- Terek-Say
- Coordinates: 41°30′0″N 71°10′48″E﻿ / ﻿41.50000°N 71.18000°E
- Country: Kyrgyzstan
- Region: Jalal-Abad Region
- District: Chatkal District
- Terek Say: 1950
- Elevation: 1,873 m (6,145 ft)

Population (2021)
- • Total: 3,708
- Time zone: UTC+6

= Terek-Say =

Terek-Say (Терек-Сай) is a village (legally an urban-type settlement from 1950 to 2012) in Jalal-Abad Region of Kyrgyzstan, established in 1950 along with the commissioning of the Terek-Say antimony mine. Its population was 3,708 in 2021. It is located at an altitude of 1700 meters above sea level on the main highway about 30 km west northwest of Ala-Buka. In Soviet times, the activity of the settlement was dependent on the mine and the Chatkal Geological Expedition.

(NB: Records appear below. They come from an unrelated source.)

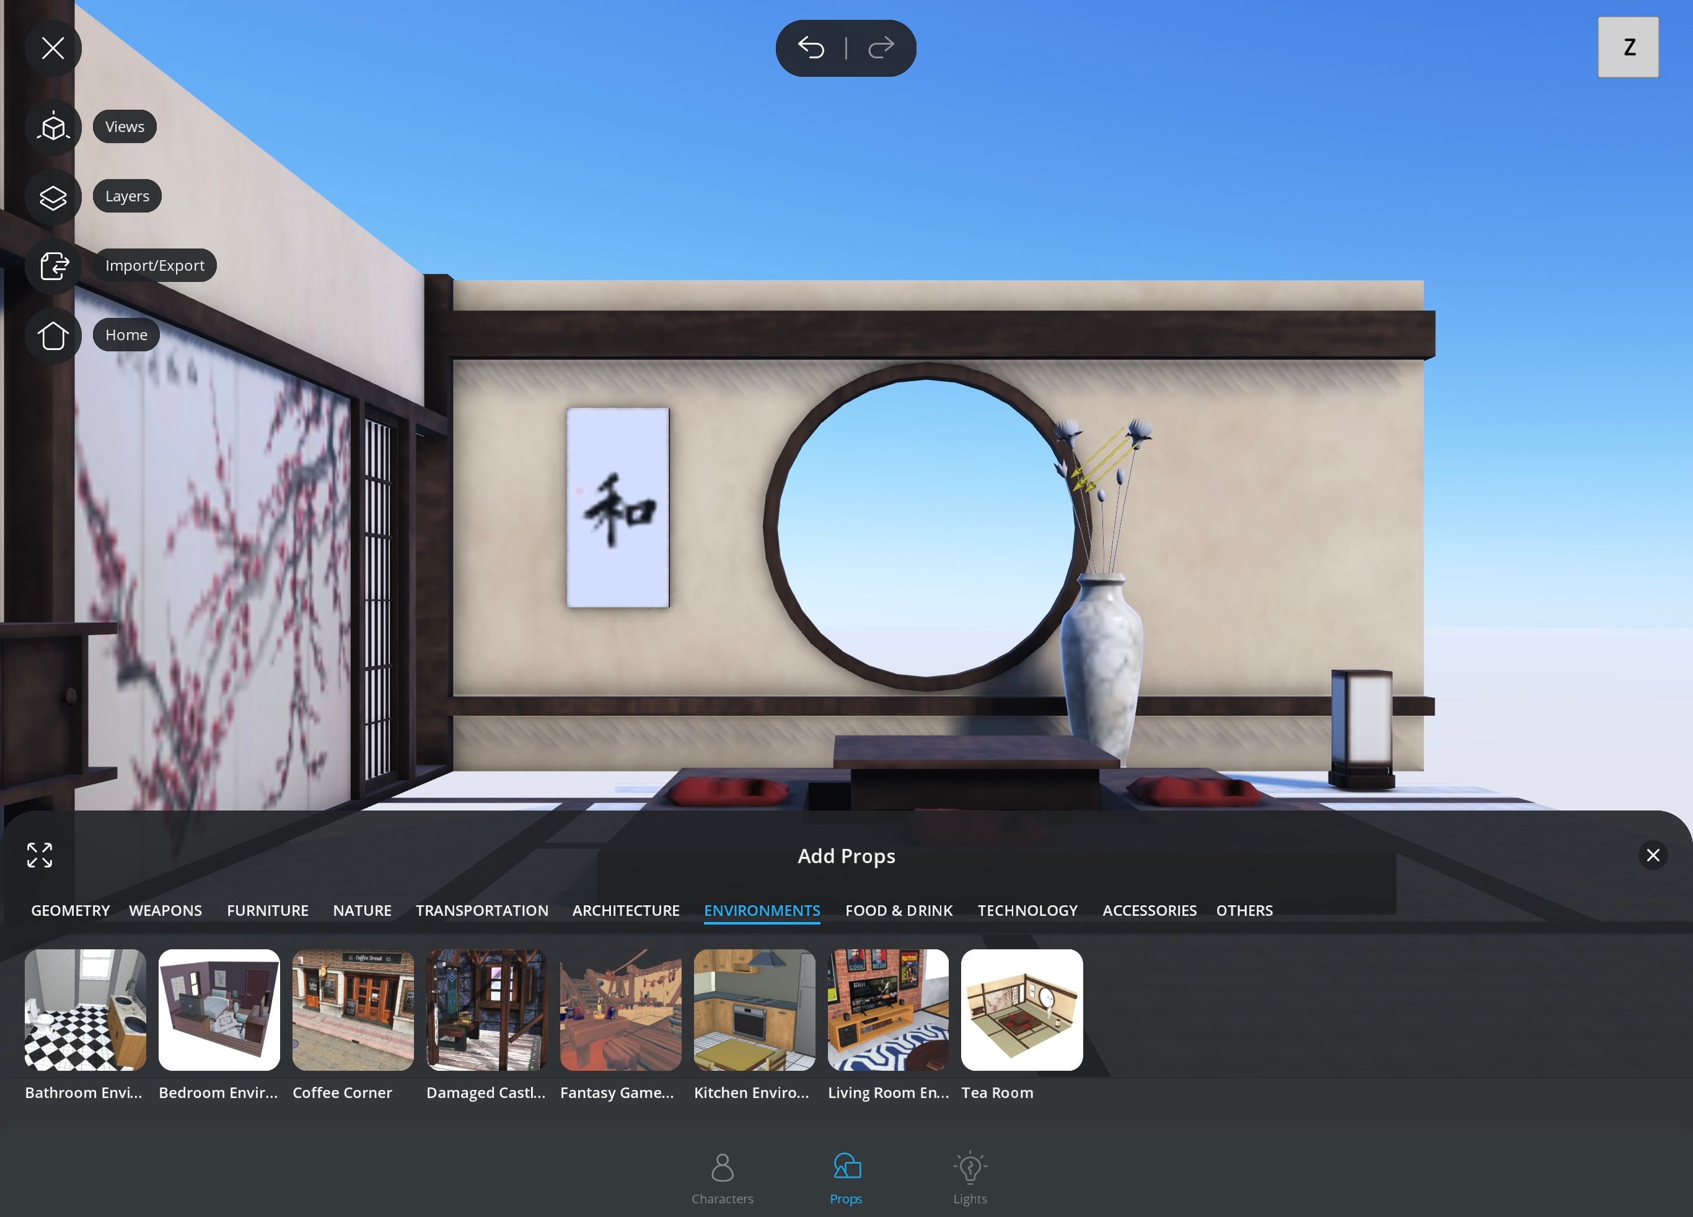Open the Layers stack icon

pos(53,197)
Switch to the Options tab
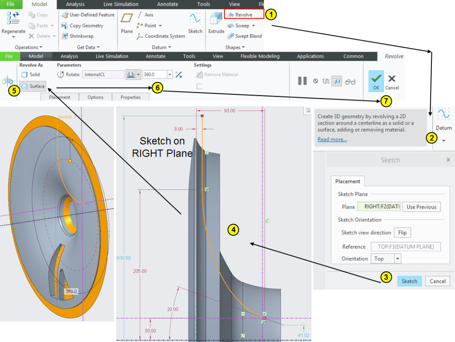 click(95, 97)
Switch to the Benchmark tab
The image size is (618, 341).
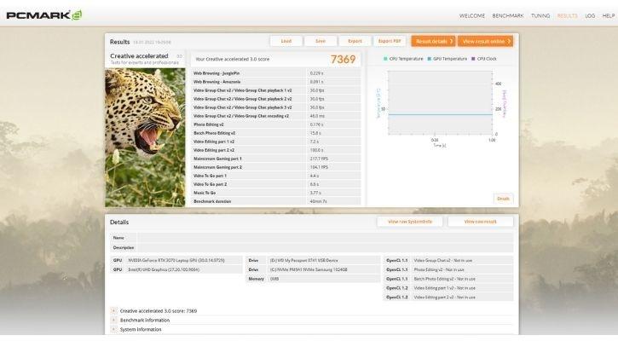[508, 15]
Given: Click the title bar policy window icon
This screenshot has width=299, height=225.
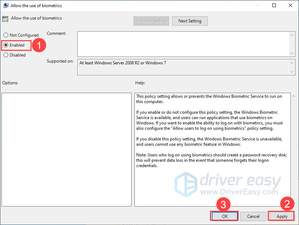Looking at the screenshot, I should [x=5, y=6].
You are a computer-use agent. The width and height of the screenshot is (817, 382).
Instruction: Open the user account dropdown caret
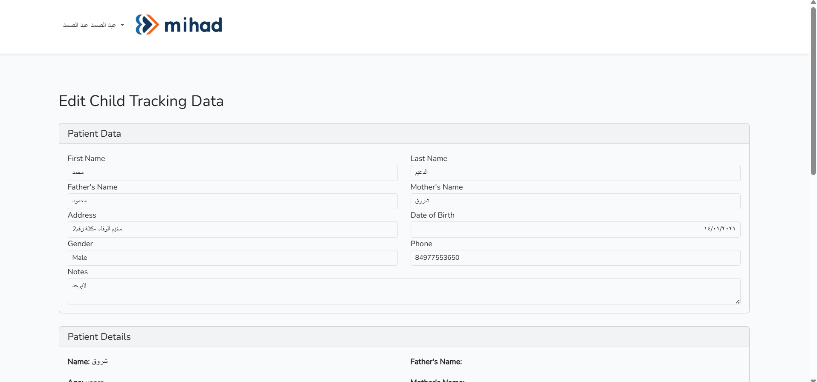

With the dissolution of the Soviet Union in 1991, mine production sharply declined due to severance of economic ties, the abandonment of inventory and logistics management, and the fall in antimony prices. It resulted in the outflow of skilled labor, and in the decay of housing and utilities infrastructure.

==Climate==
The climate is continental with winter extreme temperatures of -35 to -40 and summer temperatures from +25 to +30. The snow cover is typically from October to May. The depth of soil freezing is up to 1 meter.